● **YOUR OBJECTIVE**
If a line includes "sidebar", copy it out of the entries.

········

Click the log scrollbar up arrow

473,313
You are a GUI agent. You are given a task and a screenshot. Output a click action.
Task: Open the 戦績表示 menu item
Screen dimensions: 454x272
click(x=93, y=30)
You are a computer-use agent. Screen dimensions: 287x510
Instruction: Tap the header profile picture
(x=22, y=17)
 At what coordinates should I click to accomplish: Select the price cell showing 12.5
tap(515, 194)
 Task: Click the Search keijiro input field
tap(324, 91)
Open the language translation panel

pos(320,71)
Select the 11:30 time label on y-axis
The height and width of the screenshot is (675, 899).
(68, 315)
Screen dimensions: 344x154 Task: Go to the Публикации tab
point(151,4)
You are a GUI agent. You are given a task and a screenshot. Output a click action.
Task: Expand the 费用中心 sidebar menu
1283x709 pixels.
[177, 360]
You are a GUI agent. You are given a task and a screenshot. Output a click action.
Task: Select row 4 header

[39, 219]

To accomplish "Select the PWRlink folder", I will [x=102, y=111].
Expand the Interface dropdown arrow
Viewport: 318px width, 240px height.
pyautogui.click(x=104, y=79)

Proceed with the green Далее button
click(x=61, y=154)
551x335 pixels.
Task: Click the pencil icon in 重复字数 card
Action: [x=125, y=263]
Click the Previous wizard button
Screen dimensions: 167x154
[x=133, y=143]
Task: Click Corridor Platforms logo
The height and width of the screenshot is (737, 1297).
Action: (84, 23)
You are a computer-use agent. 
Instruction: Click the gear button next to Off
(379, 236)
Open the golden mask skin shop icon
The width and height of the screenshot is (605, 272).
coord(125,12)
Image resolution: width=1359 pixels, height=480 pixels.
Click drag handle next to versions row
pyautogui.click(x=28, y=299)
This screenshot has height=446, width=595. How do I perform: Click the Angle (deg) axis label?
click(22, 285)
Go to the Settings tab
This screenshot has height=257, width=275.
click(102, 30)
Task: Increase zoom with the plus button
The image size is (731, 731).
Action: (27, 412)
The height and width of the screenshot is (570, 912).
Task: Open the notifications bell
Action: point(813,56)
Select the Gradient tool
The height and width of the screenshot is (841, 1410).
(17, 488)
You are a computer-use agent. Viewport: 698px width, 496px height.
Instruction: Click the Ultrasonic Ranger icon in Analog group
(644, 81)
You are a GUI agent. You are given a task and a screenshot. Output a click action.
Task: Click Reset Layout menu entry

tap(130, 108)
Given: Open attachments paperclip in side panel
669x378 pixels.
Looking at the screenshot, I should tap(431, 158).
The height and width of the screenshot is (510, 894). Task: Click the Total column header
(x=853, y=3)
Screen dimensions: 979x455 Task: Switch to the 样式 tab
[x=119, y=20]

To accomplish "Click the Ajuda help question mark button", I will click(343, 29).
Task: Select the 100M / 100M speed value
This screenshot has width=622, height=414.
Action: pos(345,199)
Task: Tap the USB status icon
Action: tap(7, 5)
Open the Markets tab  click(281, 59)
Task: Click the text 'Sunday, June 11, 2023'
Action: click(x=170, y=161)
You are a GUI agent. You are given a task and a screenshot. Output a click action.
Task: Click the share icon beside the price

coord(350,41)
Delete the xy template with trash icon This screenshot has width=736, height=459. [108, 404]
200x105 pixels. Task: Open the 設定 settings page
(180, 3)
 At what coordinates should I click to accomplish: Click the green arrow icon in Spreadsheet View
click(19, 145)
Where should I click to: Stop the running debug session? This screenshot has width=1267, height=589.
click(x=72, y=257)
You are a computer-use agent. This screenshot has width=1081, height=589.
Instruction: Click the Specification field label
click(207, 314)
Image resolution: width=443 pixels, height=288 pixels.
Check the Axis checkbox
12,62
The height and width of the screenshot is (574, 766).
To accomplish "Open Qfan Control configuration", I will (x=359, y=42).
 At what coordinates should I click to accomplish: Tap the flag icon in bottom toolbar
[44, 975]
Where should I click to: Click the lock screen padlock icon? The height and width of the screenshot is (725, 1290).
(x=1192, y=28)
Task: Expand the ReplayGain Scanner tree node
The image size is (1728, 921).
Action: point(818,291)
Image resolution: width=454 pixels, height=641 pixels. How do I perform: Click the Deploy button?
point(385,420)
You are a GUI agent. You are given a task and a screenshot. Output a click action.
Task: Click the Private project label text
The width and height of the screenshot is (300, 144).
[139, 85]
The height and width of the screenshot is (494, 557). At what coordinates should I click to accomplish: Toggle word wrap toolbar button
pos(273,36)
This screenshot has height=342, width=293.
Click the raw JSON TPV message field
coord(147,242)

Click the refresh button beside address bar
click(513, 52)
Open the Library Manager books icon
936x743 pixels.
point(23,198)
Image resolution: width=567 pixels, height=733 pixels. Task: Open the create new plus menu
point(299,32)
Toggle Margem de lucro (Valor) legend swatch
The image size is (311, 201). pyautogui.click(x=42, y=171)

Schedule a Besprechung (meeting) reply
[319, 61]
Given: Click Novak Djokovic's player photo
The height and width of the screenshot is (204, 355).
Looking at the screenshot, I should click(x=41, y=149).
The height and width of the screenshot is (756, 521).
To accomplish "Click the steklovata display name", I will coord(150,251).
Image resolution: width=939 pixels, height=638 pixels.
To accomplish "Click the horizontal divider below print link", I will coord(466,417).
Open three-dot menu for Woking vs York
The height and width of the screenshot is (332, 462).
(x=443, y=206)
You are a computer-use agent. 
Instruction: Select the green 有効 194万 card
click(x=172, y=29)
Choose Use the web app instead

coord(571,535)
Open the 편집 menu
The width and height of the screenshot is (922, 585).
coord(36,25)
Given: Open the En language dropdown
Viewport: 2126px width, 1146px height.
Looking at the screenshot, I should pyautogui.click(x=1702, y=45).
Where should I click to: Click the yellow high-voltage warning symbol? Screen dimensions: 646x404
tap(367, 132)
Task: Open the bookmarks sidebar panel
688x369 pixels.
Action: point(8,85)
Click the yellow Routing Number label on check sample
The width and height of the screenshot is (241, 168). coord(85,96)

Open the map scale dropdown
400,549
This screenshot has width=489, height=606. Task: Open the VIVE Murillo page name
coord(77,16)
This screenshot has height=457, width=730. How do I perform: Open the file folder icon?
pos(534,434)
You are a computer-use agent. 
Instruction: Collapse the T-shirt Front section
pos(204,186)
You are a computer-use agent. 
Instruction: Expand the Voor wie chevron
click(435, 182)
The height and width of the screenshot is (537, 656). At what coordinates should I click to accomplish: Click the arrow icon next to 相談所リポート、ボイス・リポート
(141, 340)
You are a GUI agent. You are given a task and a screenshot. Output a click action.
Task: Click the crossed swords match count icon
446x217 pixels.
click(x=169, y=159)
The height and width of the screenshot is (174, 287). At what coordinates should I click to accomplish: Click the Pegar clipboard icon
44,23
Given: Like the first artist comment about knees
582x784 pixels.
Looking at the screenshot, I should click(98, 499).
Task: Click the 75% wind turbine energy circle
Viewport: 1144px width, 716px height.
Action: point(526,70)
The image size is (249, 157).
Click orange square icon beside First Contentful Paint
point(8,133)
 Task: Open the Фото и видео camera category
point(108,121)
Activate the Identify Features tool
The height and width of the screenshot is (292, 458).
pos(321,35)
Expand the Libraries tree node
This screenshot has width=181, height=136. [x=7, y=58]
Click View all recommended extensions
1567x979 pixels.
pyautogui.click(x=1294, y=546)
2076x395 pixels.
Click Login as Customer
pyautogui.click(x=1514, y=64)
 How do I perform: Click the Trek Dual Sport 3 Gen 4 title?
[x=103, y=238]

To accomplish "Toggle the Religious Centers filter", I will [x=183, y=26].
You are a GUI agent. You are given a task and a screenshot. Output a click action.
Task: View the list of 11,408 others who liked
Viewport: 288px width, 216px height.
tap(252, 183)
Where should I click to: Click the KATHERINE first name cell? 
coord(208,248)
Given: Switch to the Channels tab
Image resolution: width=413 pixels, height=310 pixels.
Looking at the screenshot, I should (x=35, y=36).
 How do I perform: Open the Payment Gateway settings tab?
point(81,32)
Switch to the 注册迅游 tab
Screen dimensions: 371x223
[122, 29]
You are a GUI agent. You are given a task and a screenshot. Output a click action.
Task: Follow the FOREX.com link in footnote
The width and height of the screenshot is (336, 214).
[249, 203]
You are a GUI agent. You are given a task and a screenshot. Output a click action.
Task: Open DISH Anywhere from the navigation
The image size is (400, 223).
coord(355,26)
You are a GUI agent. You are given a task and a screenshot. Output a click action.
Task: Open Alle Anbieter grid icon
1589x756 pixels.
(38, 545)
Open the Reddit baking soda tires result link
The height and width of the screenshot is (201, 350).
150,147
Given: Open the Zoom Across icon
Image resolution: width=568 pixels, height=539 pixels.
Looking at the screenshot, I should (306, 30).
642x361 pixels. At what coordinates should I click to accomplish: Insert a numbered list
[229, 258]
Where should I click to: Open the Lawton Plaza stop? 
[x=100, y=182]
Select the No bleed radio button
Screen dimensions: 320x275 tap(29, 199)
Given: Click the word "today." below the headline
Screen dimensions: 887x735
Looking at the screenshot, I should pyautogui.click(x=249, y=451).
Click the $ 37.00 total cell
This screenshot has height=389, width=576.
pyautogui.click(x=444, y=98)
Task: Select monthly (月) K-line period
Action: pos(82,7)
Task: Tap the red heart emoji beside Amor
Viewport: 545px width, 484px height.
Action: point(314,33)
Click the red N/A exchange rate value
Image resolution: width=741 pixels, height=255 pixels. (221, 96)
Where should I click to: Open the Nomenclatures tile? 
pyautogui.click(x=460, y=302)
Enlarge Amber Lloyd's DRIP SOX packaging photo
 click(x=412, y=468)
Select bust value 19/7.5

········

● **ANSWER AREA**
Task: Expand the 费用中心 sidebar menu
Task: Open the bookmarks sidebar panel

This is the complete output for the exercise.